PROBLEM DESCRIPTION
Resume the review below of the romance about Flora Kinsley and Kade Thomas, continuing from its last sentence.
— Start of PROVIDED TEXT —
To avoid succumbing to a winter storm, Flora Kinsley and Kade Thomas are forced to spend two whole days alone together in Kade’s small dwelling. The year is 1884, and Flora’s dad is a strict preacher, who she knows will not take kindly to the circumstances. With her honor and reputation at stake, will Flora’s rebel heart be forced into a marriage she does not want, or will Kade be able to convince either of the two stubborn Kinsleys into an amicable arrangement?

This is a short, clean romance that hits the nail on the head in regards to a person of Flora’s personality–simply that forcing her to do something will only lead to rebellion and hardship. I’ve always appreciated a well-done story about two characters who are thrust into a relationship or marriage and have to learn how to make it work. That isn’t quite how this story plays out, but it was still a good read.

From early in the book, as Flora and Kade spend their two days together, it is clear that they are both completely different in the taking-risks department. Yet, they begin to learn from each other and minds and hearts are eventually changed. I really appreciated the depth we delve into the reasons behind why both of these characters are how they are, which I wouldn’t have expected in such a short space. One thing that bothered me, though, is just how stubborn everyone in this book is. No one is willing to bend when it seems like they have no reason to be so firm. The preacher annoyed me in particular, given the way he acted toward Kade even way past the point when he had any reason to treat him that way.
— End of PROVIDED TEXT —
— Start of DATASET EXCERPT —
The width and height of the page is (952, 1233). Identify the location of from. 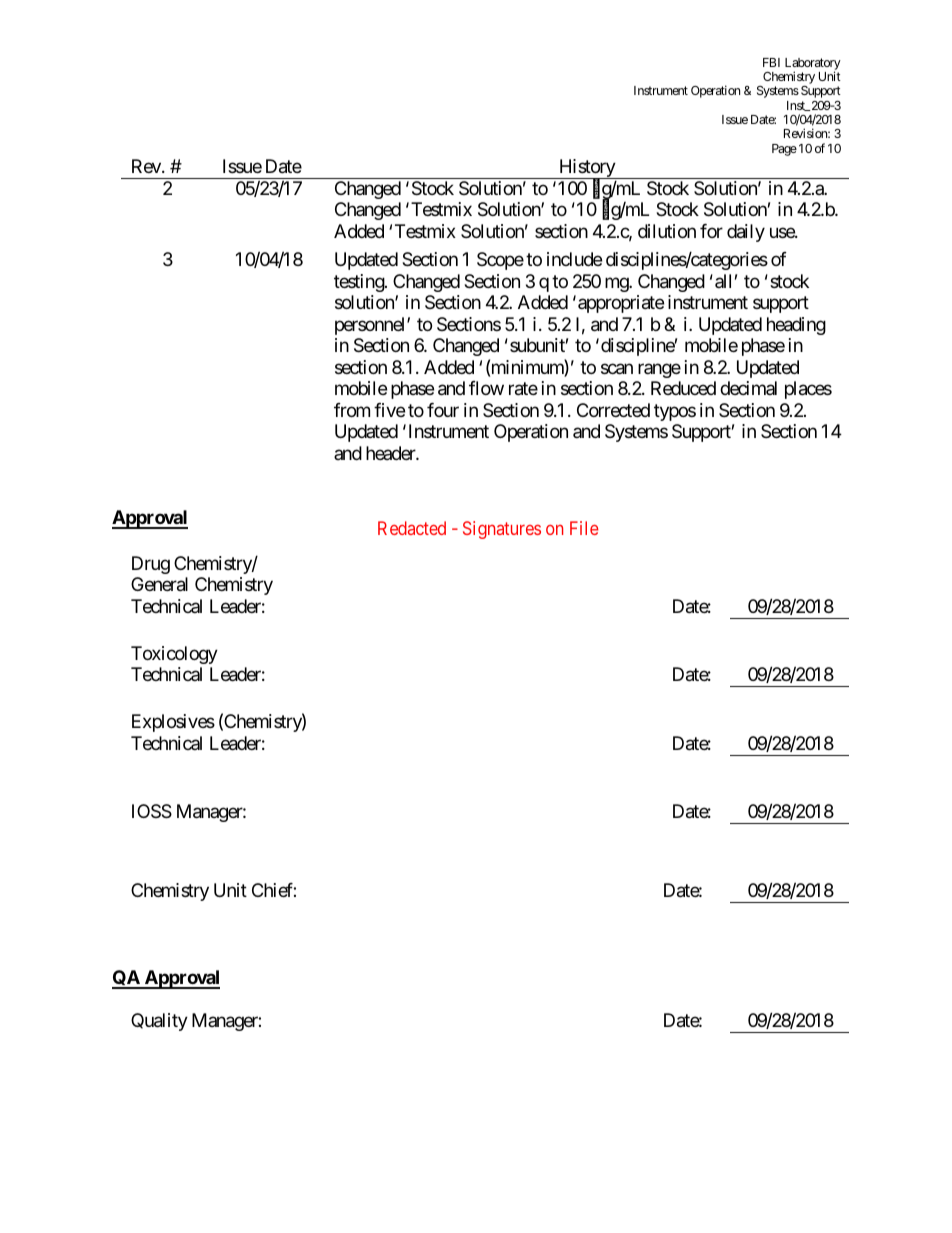
(352, 410).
— End of DATASET EXCERPT —
RESULT
There is one particular character who seemed a bit over-the-top, which I think is because I sensed his inclusion as a simple plot-driver more than I normally would. In the end, though, I was a little amused by him, which is pretty strange, given how he acted in the book. There’s a large part of me that would like to hear more about him in the future–perhaps a change in perspective, maybe even a conversion.

There are points in the book that felt way too modern to me, given the time period. Overall, though, I enjoyed the story. It is the beginning of a series, which I do intend to continue at this point. I recommend this book to fans of Christian historical romances, and have high hopes for the rest of the series.